The U.S. says it will do more for its allies, writes Paul Wells, but it wants more, too

by Paul Wells on Monday, February 16, 2009 10:50am - 36 Comments

The new world order

For all the assorted domestic and foreign woes weighing down on it, the administration of U.S. President Barack Obama is still in the relatively sunlit early days when it can afford to plan a few steps ahead. So when Vice-President Joe Biden showed up at the Munich Security Conference with a sunny and soothing speech, his largely European audience should have known other emissaries with a darker message wouldn’t be far behind.

By itself Biden’s was an extraordinary speech, and when he delivered it on Saturday morning to the world’s foreign policy elite in a packed ballroom at the Bayerischer Hof hotel, it was obvious why Barack Obama had chosen him for the No. 2 slot. Biden enhances the credibility of his boss’s foreign policy message simply by being the guy who delivers it. A veteran U.S. senator, he knows the Munich crowd well. He has attended the annual weekend getaway in the Bavarian capital many times. He knows it is a more focused, less ostentatious and arguably more important gathering than the glittering World Economic Forum in Davos. A perfect place for the Obama team to road-test its message to the world.

Biden entered to a standing ovation, paused to engulf Javier Solana, the European Union’s foreign policy representative, in a bear hug, and chatted for long minutes with Henry Kissinger. Then he headed to the podium to deliver a basic message: Obama wants to make America a more deserving partner for its traditional allies.

“America will not torture,” he said. “We will uphold the rights of those we bring to justice. And we will close the detention facility at Guantánamo Bay.” He opened his kit bag of Helping Words, offering to “engage,” to “listen” and to “consult.” He promised talks with the bellicose regime in Iran, increases to foreign aid and a global environmental strategy. Catnip for European listeners who had waited long years to see the back of George W. Bush.

Biden barely hinted at the quid pro quo that everyone knew was coming. “America will do more—that’s the good news. The bad news is that America will ask more from our partners as well.”

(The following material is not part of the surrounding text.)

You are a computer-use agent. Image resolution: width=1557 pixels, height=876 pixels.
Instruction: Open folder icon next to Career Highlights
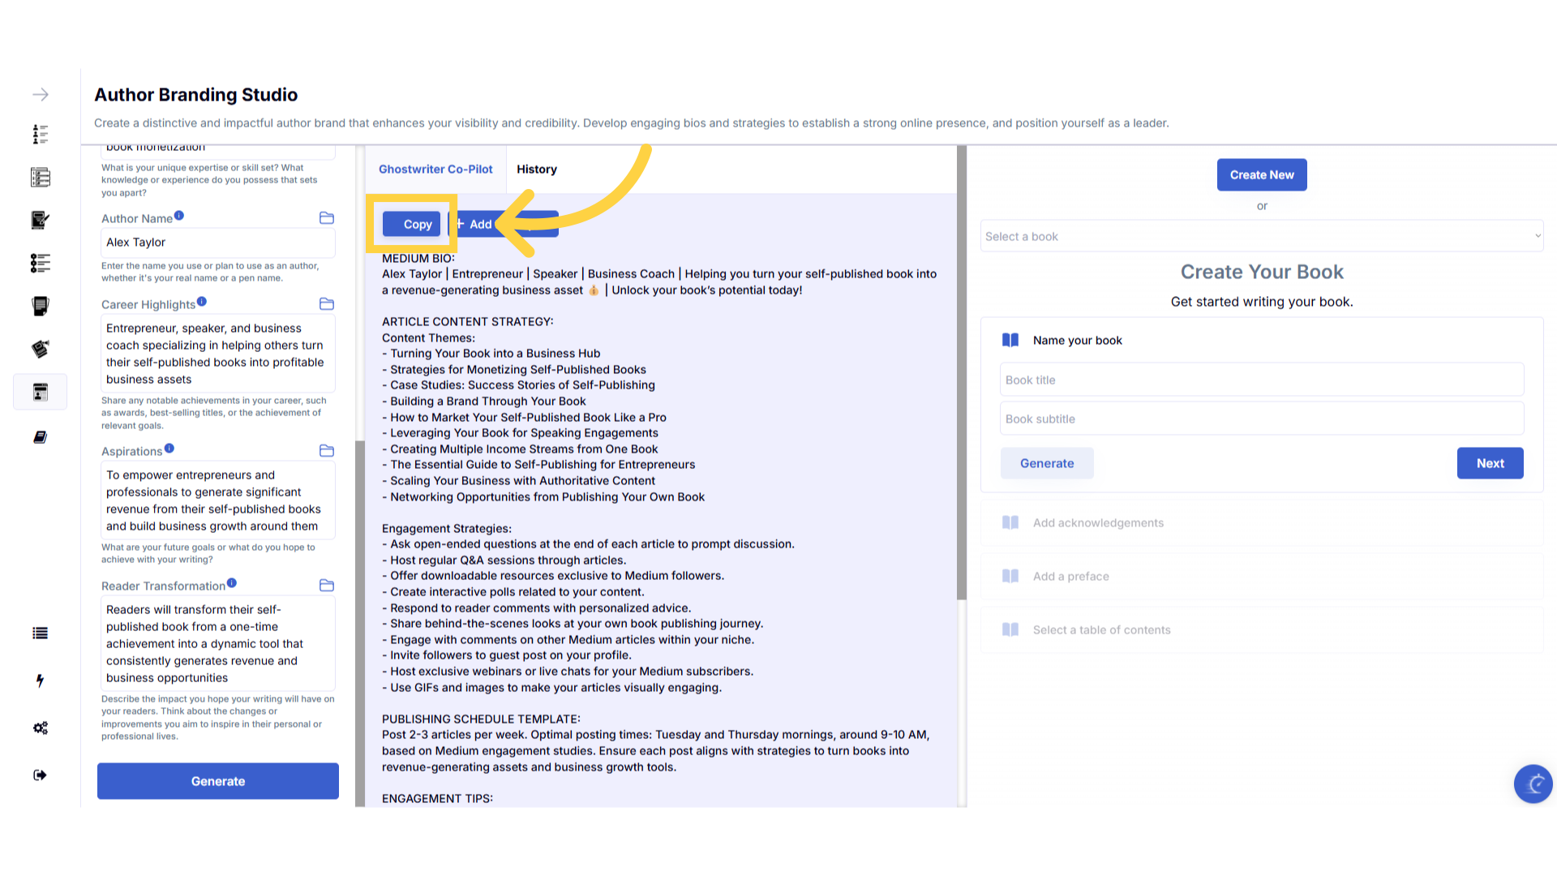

To find out what “more” entailed, the Munich crowd had to wait only a day. The bill was delivered by David Petraeus, the four-star general in charge of the U.S. Central Command and therefore of the wars in Iraq and Afghanistan, and Richard Holbrooke, the veteran diplomat who serves as Obama’s special envoy to Afghanistan and Pakistan.

“I would be remiss if I did not ask individual countries to examine very closely what forces and other contributions they can provide,” said Petraeus. And if anyone was unsure what might help, Petraeus had brought along a wish list, like a blushing bride who had registered at the Counterinsurgency Boutique. “More intelligence, surveillance and reconnaissance platforms,” he said. “More military police, engineers and logistics elements. Additional special-operations forces and civil-affairs units. More lift and attack helicopters and fixed-wing aircraft. Additional air medevac assets, increases in information operations capabilities, and so on.”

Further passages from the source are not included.